L’ultima parola (per ora) è quella del Tribunale Amministrativo per la Lombardia, che in una sentenza datata 28 giugno 2023, ma pubblicata soltanto il 4 settembre scorso, ha rigettato ogni contestazione in merito all’adeguatezza del contratto collettivo nazionale Vigilanza privata – servizi fiduciari, annullando il verbale con cui un Ispettorato Territoriale del Lavoro aveva ordinato a un’azienda impegnata nei servizi di portierato, custodia, reception e guardiania non armata di applicare un diverso, e più oneroso, accordo collettivo, che è poi quello del settore Multiservizi. Peraltro, va osservato, si tratta di servizi perfettamente coerenti con il perimetro contrattuale del Multiservizi, che negli anni, lo sappiamo, si è esteso a coprire un ventaglio sempre più ampio (non a caso è stato coniato il termine “Multiservizi”, che si è affiancato a quello di pulizia e servizi integrati).

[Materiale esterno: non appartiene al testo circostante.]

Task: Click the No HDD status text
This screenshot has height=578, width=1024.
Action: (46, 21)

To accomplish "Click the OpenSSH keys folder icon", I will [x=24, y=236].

Alcuni lo chiamavano “dumping contrattuale”, oggi il termine non va più di moda ma il concetto resta il medesimo: la tendenza a “scivolare” verso contratti meno impegnativi, peraltro siglati dalle Organizzazioni sindacali comparativamente maggiormente rappresentative (quindi perfettamente legittimi e non “pirateschi”, per usare il gergo). E’ proprio il caso di specie, che ruota intorno a un verbale di contestazione di illecito amministrativo emesso nei confronti di un’impresa cooperativa che applicava per il proprio personale il Ccnl Servizi fiduciari; un accordo con livelli retributivi molto contenuti, ma con una forte rappresentatività. Ora, per l’Inl l’applicazione di tale Ccnl determinasse il pagamento delle retribuzioni del personale dipendente in misura inferiore ai livelli minimi previsti dalla contrattazione collettiva applicata in violazione dell’articolo 3 della legge 3 aprile 2001 n. 142 (sulla revisione della legislazione in materia cooperativistica) nonché dell’articolo 36 della Costituzione.
Proprio sulla base della legge 142, tuttavia, il Tar ha ribaltato l’impostazione degli ispettori: la norma impone alle imprese cooperative di riconoscere al socio lavoratore un trattamento complessivo minimo non inferiore a quello previsto dal Ccnl comparativamente più rappresentativo del settore, che funge da parametro esterno di commisurazione della proporzionalità e della sufficienza del trattamento economico da corrispondere al socio lavoratore, ai sensi dell’art. 36 Cost. In tal modo si impedisce l’applicazione al socio-lavoratore di una Cooperativa di un Contratto collettivo c.d. “pirata” (ovvero sottoscritto da organizzazioni sindacali minoritarie e quindi poco rappresentative) o l’applicazione di un Contratto collettivo non pertinente rispetto al settore di attività. Cosa che non è avvenuta, anche perché la Coop ricorrente svolge attività relative a servizi di “guardia non armata, portierato, custodia, reception, revisione e manutenzione delle relative attrezzature”.
Certamente il predetto Contratto collettivo appare appropriato rispetto all’attività svolta dalla Cooperativa ricorrente, secondo i giudici ancor più rispetto al Multiservizi. Il Tar ricorda poi, ed è forse questo uno dei punti più interessanti, che nell’applicazione del Ccnl il datore gode di ampio margine di discrezionalità, salvo il caso di accordi collettivi con previsioni contrarie alla legge o riferibili a categorie del tutto disomogenee. La sindacabilità giurisdizionale è limitata a tali ultimi aspetti.